Black Studies courses taught:
My courses in the English Department focus on African American/Afro-Caribbean literature and film, as well as Black legal culture in the U.S. In addition to ENG 241 (Intro to Af Am Lit), I regularly teach ENG 315 (Black Feminist Jurisprudence), ENG 360 (Black Supernatural), ENG 468 (Black Rebellions/Revolutions), and another 400-level ENG course with a changing course number that’s entitled The Uncanny Self in Black Fiction and Film. I’ve also started teaching ENG 101, Life Changing Books, which is a quarter-long slow reading of Toni Morrison’s novel Beloved.
What top 5 artists/songs would be featured on your mixtape?
Ibeyi, Nina Simone, Doechii, Betty Davis, and Alice Coltrane
Do you have a go-to restaurant in Eugene?
I live downtown, so Party Bar and Yardy!
What is your favorite pastime?
Well, I’m not beating the nerdy English professor allegations with these, but my favorite pastimes these days are: making art (I’ve been learning watercolor and oil pastel painting), journaling, embroidery, and listening to podcasts in my giant headphones on really long walks.
What scholar(s) changed the way you think about your work?
Two of my graduate school advisors shaped my development as a scholar in profound ways.

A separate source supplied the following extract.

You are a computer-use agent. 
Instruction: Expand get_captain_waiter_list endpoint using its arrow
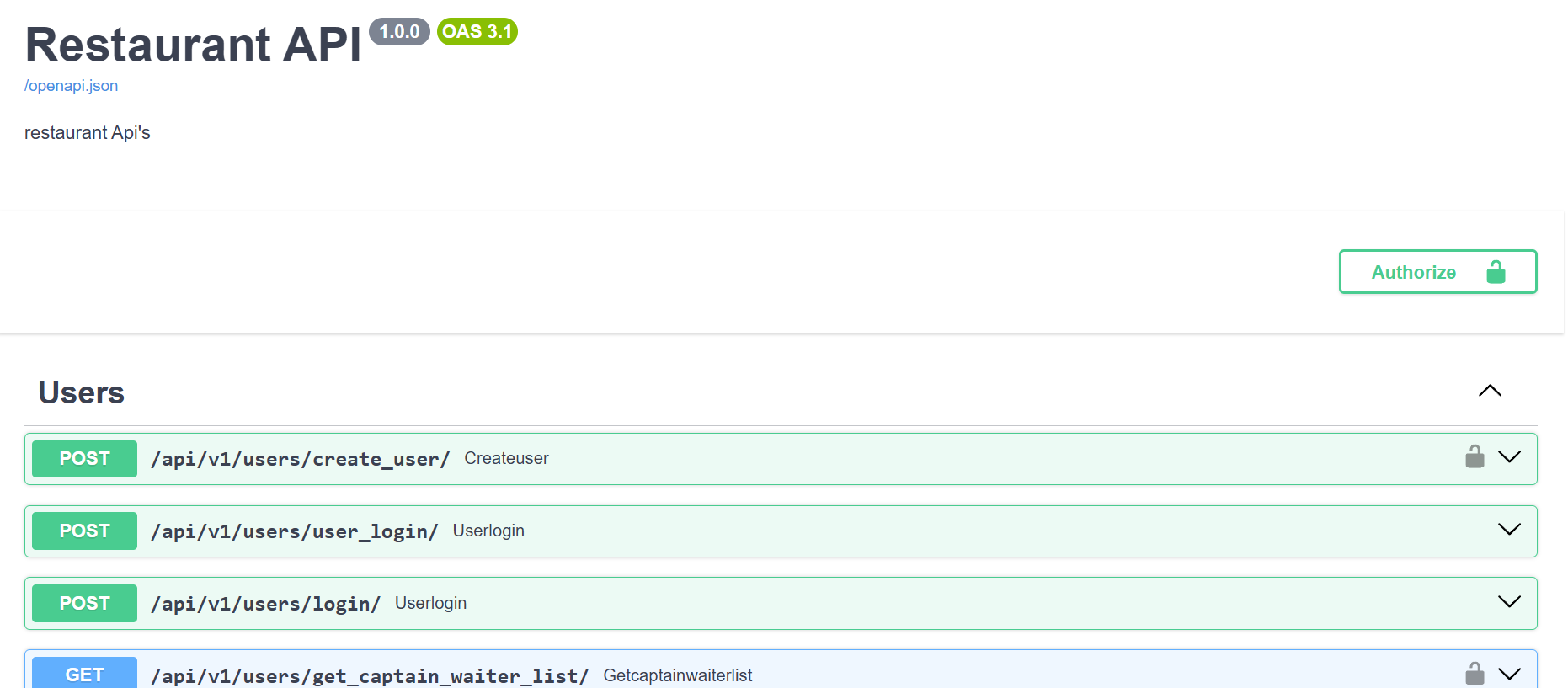click(x=1509, y=674)
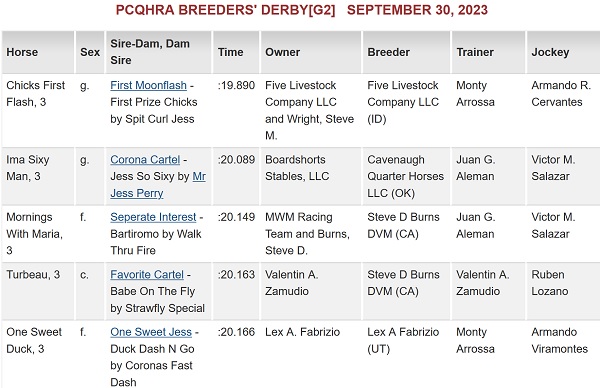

Colin Dayan helped me think about law so much more creatively and expansively after I left my previous career as a lawyer, and Teresa Goddu—in addition to being an incredible scholar of early Black print culture—pushed me to think deeply about the ethics of being a white scholar of Black studies. There are many scholars who have shaped the way I view the entire world, Black studies and Black feminism, and my own scholarly work: Patricia Williams, Karla Holloway, nourbeSe philip, Saidiya Hartman, Lindon Barrett, Hortense Spillers, Hazel Carby, Audre Lorde, Dionne Brand, and on and on. One of the scholars who has most influenced my way of thinking in general is a peer, Petal Samuel, who was in my cohort in graduate school and is consistently one of the most generous, expansive, and original thinkers I have ever met.
If you could recommend one Black Studies scholar, book or theory to our minors, what would it be?
Kevin Quashie (The Sovereignty of Quiet and Black Aliveness). I left him off the above list only so I could include him here. He has produced some of the most important and beautifully written scholarship in Black studies in the past few years, and I recommend his work to students all the time particularly as an example of the most elite close reading you’ll ever encounter.